The panel has, however, found a consensus that cannabis is less harmful overall than the two currently legal social drugs, alcohol and tobacco – and on most measures at that. Whether legalising cannabis leads to a substitution of cannabis for alcohol is less clear.

 The at-a-glance page correctly notes a "progressive softening of the law" on cannabis in New Zealand, culminating in last year's Misuse of Drugs Act  amendment directing police discretion away from prosecution and towards a health-based response. It also observes that "enforcement may continue to discriminate against Māori and young men."

Cannabis arrests have already declined sharply over the past decade, and the panel says that the number of convictions "is also likely to decrease over time". Yet within this slow slide into de facto decriminalisation, leaving production and supply as criminal enterprises is "likely to continue to give rise to and boost organised and opportunistic crime."

What the panel doesn't canvas, but which I fret about sometimes, is some evidence that under decriminalisation (and permissive medicinal schemes) in US states, public health outcomes – and rates of youth use especially – were worse than under legalisation.

New Zealand Police are increasingly disinclined to prosecute cannabis possession – and the courts are granting discharges for people caught with as many as 20 plants, especially if there is some evidence of medicinal intent. I do worry about sliding into a messy, unregulated space the way Canada did. Youth use climbed right up to legalisation there, then stabilised and declined. Remember last year when Patrick Gower agonised on TV about the dab bars of Vancouver, where people were inhaling powerful concentrates? They actually predated legalisation by years and the new federal law is being used to close them down.

In Horrocks' video, Dr Irene Braithwaite of the Medical Research Insitute of New Zealand draws a distinction between "recreational" use and the medicinal use permitted and regulated under last year's Misuse of Drugs (Medicinal Cannabis) Regulations. On one level, this is just clearing up the dfference between two laws, but as we know from research conducted in the past year by both MCANZ and Massey SHORE, there is a large group of  New Zealanders using cannabis illegally in ways that are at least as much therapeutic as "recreational". Adult use of cannabis isn't just one thing.

As controversial as it's proving to say, that community isn't necessarily going to switch wholesale to prescribed GMP-standard cannabis products – and certainly not before there are many more products and GPs willing to prescribe them. The referendum is about whether we should continue to criminalise those people too.

My impression overall is that there's more in the expert panel's consensus to please reformers than the people who favour continued prohibition of cannabis, especially in the area of social harms. To be honest, that was to be expected.

Whatever any of us takes from this exercise, I think the government is to be commended for requesting it and the PMCSA for delivering it in the way it has. Bravo.

–––

There's another new presentation on the implications of cannabis legalisation – and in a place where you might not expect it.

Auckland Transport has just published a swathe of cannabis-related papers presented to its board last month and it while most of those are external documents attached for the reference of the board (including health and safety advice from Canada) , the discussion document presented by AT staff is solid, sensible stuff.
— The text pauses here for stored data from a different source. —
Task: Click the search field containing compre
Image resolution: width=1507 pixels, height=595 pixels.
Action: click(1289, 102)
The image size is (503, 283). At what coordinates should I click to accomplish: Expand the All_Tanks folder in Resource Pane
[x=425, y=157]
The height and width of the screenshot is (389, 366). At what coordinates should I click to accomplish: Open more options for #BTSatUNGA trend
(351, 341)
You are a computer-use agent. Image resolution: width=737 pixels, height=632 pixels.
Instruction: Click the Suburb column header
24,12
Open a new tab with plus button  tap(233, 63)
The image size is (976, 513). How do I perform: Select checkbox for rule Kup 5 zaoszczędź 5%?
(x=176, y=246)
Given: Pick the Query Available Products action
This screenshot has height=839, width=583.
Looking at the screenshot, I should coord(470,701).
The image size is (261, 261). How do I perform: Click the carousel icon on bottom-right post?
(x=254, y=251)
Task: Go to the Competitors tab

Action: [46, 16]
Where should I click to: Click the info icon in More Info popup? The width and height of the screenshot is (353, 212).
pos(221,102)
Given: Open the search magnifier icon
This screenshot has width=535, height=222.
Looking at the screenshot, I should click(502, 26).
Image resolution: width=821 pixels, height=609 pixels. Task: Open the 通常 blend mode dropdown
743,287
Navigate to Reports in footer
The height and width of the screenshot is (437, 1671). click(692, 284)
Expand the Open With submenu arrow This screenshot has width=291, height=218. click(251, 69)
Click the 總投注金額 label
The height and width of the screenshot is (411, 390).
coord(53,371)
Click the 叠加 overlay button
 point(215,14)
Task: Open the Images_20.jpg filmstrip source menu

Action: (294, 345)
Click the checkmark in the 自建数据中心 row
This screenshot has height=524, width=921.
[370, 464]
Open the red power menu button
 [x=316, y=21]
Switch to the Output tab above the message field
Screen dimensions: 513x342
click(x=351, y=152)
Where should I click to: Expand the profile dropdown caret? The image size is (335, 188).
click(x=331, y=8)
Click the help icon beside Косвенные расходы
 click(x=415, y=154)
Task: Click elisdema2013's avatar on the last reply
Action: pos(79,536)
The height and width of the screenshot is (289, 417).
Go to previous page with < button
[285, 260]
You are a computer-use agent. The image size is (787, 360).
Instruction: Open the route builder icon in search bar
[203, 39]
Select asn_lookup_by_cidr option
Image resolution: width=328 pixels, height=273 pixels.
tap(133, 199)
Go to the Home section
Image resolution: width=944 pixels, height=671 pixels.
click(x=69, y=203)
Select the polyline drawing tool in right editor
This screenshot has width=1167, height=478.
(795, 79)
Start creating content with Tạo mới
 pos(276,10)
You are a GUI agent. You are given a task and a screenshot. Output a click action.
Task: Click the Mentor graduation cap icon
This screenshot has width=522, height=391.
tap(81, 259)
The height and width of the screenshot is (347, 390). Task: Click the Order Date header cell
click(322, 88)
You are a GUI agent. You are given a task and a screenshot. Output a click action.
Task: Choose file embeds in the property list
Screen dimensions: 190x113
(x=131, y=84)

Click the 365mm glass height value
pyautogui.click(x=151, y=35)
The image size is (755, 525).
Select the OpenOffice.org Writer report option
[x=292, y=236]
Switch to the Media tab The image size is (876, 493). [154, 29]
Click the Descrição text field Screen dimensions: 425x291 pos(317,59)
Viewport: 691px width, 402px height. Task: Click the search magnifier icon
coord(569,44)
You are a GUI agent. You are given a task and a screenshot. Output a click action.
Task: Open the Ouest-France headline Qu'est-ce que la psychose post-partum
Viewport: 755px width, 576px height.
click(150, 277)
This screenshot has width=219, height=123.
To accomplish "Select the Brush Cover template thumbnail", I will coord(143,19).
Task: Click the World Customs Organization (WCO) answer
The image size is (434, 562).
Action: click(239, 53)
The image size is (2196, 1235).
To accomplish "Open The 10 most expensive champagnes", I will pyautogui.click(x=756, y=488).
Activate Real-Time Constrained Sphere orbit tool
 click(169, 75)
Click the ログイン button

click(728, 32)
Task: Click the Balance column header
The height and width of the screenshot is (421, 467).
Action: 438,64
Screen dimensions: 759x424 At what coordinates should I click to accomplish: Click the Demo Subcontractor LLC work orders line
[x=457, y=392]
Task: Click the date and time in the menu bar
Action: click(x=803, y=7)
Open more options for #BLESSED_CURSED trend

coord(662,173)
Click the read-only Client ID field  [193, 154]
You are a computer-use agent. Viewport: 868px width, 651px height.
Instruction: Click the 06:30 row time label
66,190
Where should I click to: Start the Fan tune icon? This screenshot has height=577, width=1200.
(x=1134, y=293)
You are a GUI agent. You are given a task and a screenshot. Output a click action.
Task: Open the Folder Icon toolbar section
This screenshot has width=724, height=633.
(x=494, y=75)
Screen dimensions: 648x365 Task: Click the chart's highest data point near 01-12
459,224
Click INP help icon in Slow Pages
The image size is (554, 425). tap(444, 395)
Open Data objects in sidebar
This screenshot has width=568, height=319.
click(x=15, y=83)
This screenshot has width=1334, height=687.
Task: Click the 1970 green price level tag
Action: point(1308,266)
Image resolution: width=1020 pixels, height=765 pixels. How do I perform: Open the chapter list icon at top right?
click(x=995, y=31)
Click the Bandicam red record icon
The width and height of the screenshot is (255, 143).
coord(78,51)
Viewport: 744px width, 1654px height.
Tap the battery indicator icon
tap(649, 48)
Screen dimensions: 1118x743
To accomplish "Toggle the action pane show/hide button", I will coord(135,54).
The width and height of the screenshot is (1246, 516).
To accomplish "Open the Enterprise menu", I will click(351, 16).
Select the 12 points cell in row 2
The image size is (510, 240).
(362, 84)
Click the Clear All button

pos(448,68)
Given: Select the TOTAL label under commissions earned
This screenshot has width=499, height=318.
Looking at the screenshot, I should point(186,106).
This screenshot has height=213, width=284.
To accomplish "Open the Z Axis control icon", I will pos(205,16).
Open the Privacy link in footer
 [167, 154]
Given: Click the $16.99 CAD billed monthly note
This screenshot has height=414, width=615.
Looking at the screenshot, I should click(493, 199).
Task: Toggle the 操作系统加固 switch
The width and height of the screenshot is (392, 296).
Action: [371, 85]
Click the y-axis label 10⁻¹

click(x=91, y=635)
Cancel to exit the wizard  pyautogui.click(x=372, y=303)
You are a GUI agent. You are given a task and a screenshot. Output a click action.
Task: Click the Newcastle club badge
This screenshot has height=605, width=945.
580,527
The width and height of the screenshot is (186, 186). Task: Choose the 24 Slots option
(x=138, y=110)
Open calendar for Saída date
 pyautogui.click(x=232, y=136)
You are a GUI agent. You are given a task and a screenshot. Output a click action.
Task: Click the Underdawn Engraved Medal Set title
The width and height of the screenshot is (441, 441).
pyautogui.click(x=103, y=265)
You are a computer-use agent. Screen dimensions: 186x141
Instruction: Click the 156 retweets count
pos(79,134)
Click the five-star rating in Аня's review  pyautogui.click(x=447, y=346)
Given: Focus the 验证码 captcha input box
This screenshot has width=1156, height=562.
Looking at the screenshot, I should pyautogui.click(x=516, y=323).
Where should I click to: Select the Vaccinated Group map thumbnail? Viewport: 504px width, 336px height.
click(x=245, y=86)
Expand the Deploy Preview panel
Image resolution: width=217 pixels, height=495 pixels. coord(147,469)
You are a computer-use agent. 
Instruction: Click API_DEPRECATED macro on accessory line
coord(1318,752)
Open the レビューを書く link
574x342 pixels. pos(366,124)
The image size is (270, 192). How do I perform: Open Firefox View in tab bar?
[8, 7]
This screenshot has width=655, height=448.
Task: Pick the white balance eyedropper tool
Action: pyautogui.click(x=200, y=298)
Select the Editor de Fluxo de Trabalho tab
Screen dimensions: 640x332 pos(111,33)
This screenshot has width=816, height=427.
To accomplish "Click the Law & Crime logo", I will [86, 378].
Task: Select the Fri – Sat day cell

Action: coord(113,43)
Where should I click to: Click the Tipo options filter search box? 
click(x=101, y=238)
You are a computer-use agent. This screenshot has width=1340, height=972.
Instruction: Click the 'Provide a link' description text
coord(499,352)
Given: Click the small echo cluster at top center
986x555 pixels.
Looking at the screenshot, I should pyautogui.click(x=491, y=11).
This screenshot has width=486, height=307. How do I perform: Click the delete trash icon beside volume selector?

What's missing for now is active consideration of a switch from urine to saliva testing within AT itself. Saliva testing offers a much better measure of actual impairment, it will be fairer for employees and there's now a New Zealand Standard for it. AT should be talking about this to its employees and their unions.

But there's time for that. For now, AT deserves plaudits for getting out in front of the issues. Other organisations could follow suit.